Dean Henry Moses

Image from The Harvard Crimson

Henry C. Moses, former Freshman Dean and founder of the Harvard First-Year Outdoor Program, passed away at the age of 66. Even today, 34 years since its founding, FOP bears Dean Moses' stamp of passion for first-years and for the outdoors, and we are forever indebted to him. His memory lives on in our program.

Victor Henningsen (FOP Director 1981-1984) on Dean Henry Moses

Hank knew that entering Harvard students shared one thing: fear - a gnawing anxiety about themselves and their abilities combined with deep apprehension about their classmates. If they agreed on anything it was that they made each other very nervous. Hank's empathy for the quiet desperation of Harvard first-years was extraordinary. Hank acted on those feelings. Let's find a way to put those anxious freshmen in challenging situations - situations that have nothing to do with academics - and get them to stretch their comfort zones. That shared experience will create a bond to help them navigate first year rocks and shoals.

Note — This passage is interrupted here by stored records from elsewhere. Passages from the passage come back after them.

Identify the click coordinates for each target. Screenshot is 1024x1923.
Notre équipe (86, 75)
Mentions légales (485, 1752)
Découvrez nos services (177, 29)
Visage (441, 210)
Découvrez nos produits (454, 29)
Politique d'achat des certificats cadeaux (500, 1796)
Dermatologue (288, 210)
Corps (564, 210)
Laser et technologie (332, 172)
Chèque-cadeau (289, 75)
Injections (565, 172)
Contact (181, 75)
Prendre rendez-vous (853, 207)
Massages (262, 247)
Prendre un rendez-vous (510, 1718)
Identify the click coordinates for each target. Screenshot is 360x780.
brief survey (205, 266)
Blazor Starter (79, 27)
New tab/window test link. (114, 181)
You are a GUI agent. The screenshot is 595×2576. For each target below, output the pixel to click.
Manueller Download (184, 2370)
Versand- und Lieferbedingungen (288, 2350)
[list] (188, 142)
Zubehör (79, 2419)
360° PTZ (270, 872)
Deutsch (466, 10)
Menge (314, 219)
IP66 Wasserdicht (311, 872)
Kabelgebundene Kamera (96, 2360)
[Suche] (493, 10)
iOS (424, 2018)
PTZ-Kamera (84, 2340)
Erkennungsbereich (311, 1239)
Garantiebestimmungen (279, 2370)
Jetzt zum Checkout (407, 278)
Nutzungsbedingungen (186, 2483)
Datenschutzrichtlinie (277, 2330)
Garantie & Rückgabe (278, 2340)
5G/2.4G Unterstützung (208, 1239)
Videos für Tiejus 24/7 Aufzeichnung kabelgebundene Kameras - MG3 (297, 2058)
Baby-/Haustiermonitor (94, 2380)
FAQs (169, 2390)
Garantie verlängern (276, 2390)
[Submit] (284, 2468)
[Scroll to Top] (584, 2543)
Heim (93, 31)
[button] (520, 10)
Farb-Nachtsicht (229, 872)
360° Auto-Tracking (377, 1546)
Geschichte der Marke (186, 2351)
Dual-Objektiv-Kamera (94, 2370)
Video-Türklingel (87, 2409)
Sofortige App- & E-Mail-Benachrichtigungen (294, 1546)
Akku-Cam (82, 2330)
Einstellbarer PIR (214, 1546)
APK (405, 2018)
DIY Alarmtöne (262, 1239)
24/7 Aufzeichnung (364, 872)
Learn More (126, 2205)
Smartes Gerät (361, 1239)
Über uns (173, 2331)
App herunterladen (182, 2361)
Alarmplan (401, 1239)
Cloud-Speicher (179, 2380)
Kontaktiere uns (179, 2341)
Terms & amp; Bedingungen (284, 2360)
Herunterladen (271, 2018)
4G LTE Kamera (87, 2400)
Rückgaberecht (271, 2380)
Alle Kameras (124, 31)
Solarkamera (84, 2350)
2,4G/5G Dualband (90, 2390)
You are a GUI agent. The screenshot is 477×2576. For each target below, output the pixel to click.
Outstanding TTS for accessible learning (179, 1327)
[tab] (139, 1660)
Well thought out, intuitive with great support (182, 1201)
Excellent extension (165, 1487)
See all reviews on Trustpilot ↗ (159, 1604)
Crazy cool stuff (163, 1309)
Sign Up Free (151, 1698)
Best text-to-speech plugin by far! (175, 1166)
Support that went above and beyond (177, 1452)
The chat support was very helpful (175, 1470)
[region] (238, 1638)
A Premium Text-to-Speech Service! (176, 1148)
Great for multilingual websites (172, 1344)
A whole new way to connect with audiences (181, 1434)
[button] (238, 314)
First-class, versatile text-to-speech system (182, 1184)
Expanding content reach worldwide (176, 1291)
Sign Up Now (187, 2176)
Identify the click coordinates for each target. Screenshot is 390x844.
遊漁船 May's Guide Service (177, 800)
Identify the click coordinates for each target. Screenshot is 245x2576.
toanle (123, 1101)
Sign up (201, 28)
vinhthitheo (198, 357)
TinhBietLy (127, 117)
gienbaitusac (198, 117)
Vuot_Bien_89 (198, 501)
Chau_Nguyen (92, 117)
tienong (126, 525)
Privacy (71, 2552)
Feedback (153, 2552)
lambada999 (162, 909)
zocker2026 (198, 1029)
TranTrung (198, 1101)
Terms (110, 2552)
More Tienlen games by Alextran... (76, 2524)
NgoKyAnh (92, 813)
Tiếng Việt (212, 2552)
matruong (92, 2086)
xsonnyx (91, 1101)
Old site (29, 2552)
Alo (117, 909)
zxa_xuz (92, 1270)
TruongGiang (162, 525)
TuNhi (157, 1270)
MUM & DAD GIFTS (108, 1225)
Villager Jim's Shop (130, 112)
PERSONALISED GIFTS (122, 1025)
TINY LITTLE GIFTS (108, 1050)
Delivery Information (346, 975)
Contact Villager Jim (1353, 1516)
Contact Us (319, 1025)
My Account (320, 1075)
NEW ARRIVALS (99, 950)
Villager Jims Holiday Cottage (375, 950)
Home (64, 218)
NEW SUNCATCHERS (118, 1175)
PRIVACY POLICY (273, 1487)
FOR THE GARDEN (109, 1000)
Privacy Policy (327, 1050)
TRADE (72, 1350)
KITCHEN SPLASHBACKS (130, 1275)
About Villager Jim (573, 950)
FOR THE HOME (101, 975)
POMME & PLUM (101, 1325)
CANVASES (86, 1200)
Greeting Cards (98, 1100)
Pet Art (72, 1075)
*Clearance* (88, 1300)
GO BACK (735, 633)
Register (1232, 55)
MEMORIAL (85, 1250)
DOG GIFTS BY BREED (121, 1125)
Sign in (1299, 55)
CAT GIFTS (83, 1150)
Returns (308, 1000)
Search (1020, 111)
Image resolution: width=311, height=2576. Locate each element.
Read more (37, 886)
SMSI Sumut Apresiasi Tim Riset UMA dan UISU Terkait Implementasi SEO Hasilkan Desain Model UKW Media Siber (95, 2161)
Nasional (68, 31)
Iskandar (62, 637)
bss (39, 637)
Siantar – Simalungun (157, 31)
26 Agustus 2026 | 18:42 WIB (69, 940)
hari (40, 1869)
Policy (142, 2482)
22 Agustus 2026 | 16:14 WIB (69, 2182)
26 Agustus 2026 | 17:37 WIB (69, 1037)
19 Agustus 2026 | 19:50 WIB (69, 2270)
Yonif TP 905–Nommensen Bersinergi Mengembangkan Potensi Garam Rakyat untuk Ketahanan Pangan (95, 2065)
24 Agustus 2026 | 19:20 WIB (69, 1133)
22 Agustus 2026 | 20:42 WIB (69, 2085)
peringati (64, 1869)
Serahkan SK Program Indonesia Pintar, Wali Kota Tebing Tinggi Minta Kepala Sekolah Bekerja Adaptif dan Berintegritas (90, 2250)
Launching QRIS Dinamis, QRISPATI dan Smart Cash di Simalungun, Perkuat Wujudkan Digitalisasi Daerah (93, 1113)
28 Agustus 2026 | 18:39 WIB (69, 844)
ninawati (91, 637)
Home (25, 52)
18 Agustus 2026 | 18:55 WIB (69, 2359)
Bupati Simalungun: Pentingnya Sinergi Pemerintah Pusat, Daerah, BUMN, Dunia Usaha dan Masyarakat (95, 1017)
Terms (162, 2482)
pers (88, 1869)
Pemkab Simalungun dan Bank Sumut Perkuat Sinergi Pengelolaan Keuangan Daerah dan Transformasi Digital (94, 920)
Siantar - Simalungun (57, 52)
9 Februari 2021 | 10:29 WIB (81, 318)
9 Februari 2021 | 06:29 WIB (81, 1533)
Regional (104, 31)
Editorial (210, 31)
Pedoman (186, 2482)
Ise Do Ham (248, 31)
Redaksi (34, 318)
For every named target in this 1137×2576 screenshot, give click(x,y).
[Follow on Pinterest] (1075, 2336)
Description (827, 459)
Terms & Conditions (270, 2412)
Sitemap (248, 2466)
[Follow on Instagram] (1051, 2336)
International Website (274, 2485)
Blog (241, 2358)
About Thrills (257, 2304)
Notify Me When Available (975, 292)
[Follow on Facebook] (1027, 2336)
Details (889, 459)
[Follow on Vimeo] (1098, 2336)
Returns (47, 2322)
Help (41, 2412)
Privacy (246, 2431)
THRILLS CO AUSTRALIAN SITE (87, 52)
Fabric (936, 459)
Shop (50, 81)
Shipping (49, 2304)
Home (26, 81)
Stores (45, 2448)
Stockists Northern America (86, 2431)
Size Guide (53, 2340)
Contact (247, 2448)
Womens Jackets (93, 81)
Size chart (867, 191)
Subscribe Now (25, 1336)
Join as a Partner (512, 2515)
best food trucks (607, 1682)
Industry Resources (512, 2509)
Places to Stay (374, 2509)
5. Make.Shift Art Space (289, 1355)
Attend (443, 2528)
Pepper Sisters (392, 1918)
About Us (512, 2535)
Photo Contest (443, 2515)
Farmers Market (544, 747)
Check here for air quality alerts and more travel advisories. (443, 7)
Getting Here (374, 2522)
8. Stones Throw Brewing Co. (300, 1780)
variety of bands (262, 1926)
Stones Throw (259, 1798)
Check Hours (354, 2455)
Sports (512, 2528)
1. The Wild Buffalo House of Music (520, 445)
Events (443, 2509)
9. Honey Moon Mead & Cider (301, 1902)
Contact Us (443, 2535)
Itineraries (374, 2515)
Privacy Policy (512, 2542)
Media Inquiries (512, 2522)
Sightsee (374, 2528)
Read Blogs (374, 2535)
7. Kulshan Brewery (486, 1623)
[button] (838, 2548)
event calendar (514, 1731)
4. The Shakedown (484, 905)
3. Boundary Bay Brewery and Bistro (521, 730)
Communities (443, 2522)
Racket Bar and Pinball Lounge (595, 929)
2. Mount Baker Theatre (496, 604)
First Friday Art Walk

And so, in 1979, what is now known as the First-Year Outdoor Program was born - not, as we used to say, a wilderness experience for Harvard students, but a Harvard experience that happens to occur in the wilderness. At the time of its founding, FOP was only the second program of its kind. Today, FOP is a fixture at Harvard and similar college outdoor orientation programs are all over.

Hank loved seeing the student groups return and he listened avidly to the tales they told. One, in particular, stuck with him. A FOP staffer fell into conversation with an elderly native of the state of Maine. Discovering that the young man was a Harvard student, the Mainer paused, eyed him speculatively, and asked: "You learning anything down there, or are you just confused?" Reflecting on that moment, Hank thought not just about FOP, but about the learning enterprise it introduced. "Harvard," he wrote, "is many different things. For me it comes down to learning how to choose, how to decide, about this, that, and every other thing under the sun. In that connection," he continued, "what that old man said has become emblematic to me. He was wrong, of course: it wasn't an either-or situation. We are learning something - and we are confused."

Learning, he would say, is hard; learning is messy; learning happens when you're uncomfortable and would rather be doing almost anything else. But we do learn and we learn most effectively when we face challenges with others who support us and whom we learn to support. And that's when learning becomes joyous.